Killian, your log files indicate that you started your runs on Dec 2 even though the start date in runConfig.sh is Dec 1. Was this intentional? In case it wasn't, here is an explanation of why. You must have done a previous run that finished on Dec 2. That run output a text file called cap_restart with the end date string. Unless cap_restart is removed prior to running, the next run will start on that date if it is within the start/end range you specified in runConfig.sh. This is a feature of MAPL used in GEOS and therefore carries over into GCHP. The sample run scripts automatically delete cap_restart to avoid this. Doing make cleanup_output will also delete it as part of cleaning up the run directory for a new run. For more information on this see the GCHP user manual chapter called Running GCHP: Basics, section Rerunning without cleaning.

All this being said, if the factors are not being used then they should be turned off in HEMCO_Config.rc to not slow down run-time by reading.
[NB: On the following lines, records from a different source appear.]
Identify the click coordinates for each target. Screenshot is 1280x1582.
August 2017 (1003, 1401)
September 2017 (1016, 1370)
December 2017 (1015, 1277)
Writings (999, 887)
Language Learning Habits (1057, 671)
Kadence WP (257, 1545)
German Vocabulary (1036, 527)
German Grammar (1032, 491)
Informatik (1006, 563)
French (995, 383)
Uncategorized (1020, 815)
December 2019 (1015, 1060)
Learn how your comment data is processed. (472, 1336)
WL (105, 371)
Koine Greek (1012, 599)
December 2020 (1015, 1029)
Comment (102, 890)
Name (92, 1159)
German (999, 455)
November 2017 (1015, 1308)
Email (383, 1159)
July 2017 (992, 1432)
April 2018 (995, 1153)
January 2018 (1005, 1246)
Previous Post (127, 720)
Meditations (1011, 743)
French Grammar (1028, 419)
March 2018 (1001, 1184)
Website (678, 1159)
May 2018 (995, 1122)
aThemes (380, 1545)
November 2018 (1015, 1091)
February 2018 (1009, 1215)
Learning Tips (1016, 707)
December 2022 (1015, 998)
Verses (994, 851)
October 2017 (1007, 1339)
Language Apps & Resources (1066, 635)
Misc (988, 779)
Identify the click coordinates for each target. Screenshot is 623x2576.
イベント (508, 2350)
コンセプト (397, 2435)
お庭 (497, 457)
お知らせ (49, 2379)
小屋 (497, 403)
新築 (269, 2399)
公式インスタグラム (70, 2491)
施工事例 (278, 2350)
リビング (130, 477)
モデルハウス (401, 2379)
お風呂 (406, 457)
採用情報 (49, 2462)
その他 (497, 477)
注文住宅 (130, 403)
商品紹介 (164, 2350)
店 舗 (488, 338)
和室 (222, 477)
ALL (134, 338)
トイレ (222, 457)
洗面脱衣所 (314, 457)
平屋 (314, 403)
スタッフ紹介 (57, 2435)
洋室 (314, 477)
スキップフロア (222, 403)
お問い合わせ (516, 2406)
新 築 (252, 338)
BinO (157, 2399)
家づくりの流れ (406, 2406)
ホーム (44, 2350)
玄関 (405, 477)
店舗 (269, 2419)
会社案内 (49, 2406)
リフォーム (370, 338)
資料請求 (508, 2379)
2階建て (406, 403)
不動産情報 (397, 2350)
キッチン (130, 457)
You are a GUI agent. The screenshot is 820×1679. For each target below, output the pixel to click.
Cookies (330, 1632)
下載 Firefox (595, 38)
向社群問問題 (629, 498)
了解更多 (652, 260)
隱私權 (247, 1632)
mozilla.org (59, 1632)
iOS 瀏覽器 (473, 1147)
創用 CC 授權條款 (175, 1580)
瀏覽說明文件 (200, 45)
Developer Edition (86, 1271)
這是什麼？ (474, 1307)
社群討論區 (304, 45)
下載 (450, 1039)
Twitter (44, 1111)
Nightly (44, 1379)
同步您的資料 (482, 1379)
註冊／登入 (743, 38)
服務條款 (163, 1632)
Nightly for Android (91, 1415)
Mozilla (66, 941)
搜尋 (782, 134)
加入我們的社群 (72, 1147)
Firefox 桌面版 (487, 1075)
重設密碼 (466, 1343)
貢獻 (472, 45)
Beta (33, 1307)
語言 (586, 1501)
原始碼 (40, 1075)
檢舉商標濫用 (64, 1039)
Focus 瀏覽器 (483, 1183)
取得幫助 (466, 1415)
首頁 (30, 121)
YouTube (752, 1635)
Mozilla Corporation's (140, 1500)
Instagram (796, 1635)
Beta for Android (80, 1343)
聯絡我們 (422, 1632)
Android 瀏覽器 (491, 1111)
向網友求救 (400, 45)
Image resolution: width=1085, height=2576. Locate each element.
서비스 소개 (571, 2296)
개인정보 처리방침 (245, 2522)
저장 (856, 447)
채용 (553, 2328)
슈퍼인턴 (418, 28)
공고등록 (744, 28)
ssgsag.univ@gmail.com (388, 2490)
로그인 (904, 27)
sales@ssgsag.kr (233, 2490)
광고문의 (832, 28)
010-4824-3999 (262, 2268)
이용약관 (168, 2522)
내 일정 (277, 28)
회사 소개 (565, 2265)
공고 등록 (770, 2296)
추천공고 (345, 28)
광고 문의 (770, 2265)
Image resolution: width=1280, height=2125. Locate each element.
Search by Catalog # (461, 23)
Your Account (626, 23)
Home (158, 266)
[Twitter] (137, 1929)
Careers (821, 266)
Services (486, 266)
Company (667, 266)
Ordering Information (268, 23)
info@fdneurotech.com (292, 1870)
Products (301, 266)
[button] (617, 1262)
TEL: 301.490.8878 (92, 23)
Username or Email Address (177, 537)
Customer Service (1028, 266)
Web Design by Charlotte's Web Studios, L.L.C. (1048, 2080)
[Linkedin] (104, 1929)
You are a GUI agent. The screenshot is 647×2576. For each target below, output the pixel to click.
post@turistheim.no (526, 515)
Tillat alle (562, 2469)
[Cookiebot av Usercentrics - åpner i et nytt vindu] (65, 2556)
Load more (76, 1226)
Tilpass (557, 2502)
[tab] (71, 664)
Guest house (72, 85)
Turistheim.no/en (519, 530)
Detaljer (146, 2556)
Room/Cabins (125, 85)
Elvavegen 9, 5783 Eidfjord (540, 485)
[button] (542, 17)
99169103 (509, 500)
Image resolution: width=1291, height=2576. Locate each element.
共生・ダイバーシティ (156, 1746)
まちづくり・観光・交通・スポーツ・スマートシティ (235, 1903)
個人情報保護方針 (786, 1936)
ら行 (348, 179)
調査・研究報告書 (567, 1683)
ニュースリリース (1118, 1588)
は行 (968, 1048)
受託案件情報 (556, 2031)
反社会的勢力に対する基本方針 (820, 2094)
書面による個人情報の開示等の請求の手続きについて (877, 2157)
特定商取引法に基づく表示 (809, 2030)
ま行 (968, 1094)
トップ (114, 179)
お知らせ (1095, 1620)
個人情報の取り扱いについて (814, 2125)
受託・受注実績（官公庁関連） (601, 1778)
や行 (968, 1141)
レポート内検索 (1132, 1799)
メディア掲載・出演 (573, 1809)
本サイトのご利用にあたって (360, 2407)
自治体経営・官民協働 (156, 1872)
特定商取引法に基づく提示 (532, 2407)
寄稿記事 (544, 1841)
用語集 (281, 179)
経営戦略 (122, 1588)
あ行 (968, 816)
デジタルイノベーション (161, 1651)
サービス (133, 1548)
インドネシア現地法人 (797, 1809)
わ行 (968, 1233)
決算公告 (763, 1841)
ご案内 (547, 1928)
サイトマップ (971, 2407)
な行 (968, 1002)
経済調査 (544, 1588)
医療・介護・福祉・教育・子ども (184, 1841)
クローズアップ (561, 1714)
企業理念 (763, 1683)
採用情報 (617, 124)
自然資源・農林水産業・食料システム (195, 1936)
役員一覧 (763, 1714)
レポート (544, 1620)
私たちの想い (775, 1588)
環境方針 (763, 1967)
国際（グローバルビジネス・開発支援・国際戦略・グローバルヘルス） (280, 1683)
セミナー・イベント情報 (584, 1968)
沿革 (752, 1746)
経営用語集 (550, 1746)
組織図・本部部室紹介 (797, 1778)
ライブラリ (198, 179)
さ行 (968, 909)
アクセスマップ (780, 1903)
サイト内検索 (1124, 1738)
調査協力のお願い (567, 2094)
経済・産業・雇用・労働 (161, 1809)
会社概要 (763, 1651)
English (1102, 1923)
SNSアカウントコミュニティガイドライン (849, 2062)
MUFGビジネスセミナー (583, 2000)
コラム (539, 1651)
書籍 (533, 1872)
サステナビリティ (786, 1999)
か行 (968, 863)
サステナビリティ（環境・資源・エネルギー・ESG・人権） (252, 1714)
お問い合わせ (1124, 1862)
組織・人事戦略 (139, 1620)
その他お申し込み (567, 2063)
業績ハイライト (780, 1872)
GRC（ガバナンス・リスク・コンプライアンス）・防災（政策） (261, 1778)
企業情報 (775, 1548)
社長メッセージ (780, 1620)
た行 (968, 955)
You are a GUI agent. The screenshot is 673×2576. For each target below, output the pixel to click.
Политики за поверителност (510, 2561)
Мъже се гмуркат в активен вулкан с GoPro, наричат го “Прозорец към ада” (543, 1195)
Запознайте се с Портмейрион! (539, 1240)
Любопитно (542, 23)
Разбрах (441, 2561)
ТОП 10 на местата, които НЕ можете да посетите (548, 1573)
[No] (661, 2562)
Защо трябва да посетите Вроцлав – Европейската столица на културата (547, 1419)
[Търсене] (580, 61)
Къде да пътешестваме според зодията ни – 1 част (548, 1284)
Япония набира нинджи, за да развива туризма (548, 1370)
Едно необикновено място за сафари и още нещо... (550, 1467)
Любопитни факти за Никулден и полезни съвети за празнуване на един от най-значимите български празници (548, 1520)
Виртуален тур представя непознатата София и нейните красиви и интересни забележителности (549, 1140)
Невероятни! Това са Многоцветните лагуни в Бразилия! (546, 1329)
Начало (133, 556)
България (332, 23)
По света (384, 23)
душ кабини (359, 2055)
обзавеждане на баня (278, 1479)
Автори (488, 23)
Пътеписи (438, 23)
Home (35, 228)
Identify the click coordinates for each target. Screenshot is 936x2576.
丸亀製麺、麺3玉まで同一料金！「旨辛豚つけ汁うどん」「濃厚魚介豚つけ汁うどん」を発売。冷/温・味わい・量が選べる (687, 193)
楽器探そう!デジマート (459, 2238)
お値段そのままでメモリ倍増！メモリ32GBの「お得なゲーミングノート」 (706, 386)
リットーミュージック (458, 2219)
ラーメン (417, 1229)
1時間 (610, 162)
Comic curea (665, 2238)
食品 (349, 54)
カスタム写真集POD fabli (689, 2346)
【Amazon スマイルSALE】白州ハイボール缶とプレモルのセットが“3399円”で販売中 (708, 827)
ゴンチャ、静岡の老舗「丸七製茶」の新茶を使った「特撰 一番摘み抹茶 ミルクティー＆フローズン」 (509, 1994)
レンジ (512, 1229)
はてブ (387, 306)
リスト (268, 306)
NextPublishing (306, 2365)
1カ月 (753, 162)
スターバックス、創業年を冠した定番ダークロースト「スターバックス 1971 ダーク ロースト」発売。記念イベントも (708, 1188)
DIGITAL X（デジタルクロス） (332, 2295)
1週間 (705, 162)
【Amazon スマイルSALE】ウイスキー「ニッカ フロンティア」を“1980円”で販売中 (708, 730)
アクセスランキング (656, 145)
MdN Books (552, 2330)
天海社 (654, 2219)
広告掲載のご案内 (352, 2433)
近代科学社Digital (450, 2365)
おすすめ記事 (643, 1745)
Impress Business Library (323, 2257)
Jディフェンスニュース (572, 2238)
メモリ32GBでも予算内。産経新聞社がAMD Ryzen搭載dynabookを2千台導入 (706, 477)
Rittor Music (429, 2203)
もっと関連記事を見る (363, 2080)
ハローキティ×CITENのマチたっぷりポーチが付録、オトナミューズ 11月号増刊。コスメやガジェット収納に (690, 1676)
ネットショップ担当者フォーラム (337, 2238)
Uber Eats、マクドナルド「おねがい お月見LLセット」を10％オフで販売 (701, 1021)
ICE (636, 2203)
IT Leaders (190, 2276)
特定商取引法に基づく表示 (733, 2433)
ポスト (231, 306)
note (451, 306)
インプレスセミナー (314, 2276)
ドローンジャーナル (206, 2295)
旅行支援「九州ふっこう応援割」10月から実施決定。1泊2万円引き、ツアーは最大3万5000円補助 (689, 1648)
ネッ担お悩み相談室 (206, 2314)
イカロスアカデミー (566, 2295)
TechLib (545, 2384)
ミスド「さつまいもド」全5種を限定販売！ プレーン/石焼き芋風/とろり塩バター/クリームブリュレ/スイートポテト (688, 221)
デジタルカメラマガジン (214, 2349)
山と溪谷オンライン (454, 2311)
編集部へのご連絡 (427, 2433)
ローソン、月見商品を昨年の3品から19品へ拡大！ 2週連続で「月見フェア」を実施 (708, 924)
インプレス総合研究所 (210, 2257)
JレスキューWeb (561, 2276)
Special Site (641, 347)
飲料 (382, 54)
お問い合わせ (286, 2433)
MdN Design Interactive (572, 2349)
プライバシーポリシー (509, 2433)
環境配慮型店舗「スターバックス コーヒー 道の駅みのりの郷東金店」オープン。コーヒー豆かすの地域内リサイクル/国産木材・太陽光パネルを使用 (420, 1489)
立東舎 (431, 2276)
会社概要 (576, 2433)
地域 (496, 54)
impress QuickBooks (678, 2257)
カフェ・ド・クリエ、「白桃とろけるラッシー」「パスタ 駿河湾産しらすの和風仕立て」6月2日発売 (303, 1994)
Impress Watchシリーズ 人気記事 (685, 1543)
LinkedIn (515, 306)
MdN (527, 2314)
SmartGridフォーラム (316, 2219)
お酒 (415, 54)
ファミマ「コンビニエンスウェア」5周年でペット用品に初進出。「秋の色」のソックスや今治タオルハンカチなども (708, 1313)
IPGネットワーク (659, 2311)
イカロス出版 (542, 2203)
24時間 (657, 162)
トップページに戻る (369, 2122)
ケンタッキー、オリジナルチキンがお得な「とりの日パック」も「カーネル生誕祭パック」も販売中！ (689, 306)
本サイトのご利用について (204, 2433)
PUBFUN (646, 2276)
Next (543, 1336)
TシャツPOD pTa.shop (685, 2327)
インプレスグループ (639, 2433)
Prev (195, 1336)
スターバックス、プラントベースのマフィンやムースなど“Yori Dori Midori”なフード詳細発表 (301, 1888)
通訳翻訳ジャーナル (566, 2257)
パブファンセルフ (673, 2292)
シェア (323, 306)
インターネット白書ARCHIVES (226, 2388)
This update and the above fix will go into GCHP 12.4.0.

kilicomu commented 5 years ago

Thanks for looking into this Lizzie - I have rerun with the NEI99 seasonal scaling commented out in HEMCO_Config.rc and this problem no longer manifests itself.

Thanks also for reminding me about cap_restart! I forgot to include the removal of it in my batch script - I have corrected this.

I'm happy for this issue to be closed, unless you wish to keep it open until the fix is implemented in 12.4.0.